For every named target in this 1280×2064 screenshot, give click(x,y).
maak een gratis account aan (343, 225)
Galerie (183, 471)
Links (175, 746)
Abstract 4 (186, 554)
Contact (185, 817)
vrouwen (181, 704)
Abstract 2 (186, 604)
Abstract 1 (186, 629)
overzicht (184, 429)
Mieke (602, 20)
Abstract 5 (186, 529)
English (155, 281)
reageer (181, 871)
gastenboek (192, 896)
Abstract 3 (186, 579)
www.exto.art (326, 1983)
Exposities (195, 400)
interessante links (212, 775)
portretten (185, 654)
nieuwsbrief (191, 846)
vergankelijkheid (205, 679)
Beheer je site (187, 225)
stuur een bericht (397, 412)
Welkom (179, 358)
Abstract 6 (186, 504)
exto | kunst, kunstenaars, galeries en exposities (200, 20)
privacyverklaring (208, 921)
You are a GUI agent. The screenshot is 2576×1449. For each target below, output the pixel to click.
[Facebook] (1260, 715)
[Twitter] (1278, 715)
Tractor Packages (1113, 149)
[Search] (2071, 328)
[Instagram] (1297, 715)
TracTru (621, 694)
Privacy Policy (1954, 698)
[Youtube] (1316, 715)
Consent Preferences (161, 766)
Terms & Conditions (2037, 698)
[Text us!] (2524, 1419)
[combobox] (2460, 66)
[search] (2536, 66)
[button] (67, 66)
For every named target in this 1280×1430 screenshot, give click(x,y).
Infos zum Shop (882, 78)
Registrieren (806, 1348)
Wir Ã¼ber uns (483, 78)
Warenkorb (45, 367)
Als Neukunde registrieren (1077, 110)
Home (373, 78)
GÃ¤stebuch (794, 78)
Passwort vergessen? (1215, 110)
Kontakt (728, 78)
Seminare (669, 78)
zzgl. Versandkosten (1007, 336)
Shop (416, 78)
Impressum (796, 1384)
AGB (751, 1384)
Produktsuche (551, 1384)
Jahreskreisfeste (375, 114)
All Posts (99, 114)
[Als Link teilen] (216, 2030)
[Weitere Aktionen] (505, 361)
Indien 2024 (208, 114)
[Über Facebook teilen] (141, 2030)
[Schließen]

--------------------------------------------------

◆ **What you are asked to do**
Transcribe the full listing exactly, keeping every word as it is.

◆ **Solution for this exercise**
For every named target in this 1280×2064 screenshot, give click(x,y).
maak een gratis account aan (343, 225)
Galerie (183, 471)
Links (175, 746)
Abstract 4 (186, 554)
Contact (185, 817)
vrouwen (181, 704)
Abstract 2 (186, 604)
Abstract 1 (186, 629)
overzicht (184, 429)
Mieke (602, 20)
Abstract 5 (186, 529)
English (155, 281)
reageer (181, 871)
gastenboek (192, 896)
Abstract 3 (186, 579)
www.exto.art (326, 1983)
Exposities (195, 400)
interessante links (212, 775)
portretten (185, 654)
nieuwsbrief (191, 846)
vergankelijkheid (205, 679)
Beheer je site (187, 225)
stuur een bericht (397, 412)
Welkom (179, 358)
Abstract 6 (186, 504)
exto | kunst, kunstenaars, galeries en exposities (200, 20)
privacyverklaring (208, 921)
You are a GUI agent. The screenshot is 2576×1449. For each target below, output the pixel to click.
[Facebook] (1260, 715)
[Twitter] (1278, 715)
Tractor Packages (1113, 149)
[Search] (2071, 328)
[Instagram] (1297, 715)
TracTru (621, 694)
Privacy Policy (1954, 698)
[Youtube] (1316, 715)
Consent Preferences (161, 766)
Terms & Conditions (2037, 698)
[Text us!] (2524, 1419)
[combobox] (2460, 66)
[search] (2536, 66)
[button] (67, 66)
For every named target in this 1280×1430 screenshot, give click(x,y).
Infos zum Shop (882, 78)
Registrieren (806, 1348)
Wir Ã¼ber uns (483, 78)
Warenkorb (45, 367)
Als Neukunde registrieren (1077, 110)
Home (373, 78)
GÃ¤stebuch (794, 78)
Passwort vergessen? (1215, 110)
Kontakt (728, 78)
Seminare (669, 78)
zzgl. Versandkosten (1007, 336)
Shop (416, 78)
Impressum (796, 1384)
AGB (751, 1384)
Produktsuche (551, 1384)
Jahreskreisfeste (375, 114)
All Posts (99, 114)
[Als Link teilen] (216, 2030)
[Weitere Aktionen] (505, 361)
Indien 2024 (208, 114)
[Über Facebook teilen] (141, 2030)
[Schließen]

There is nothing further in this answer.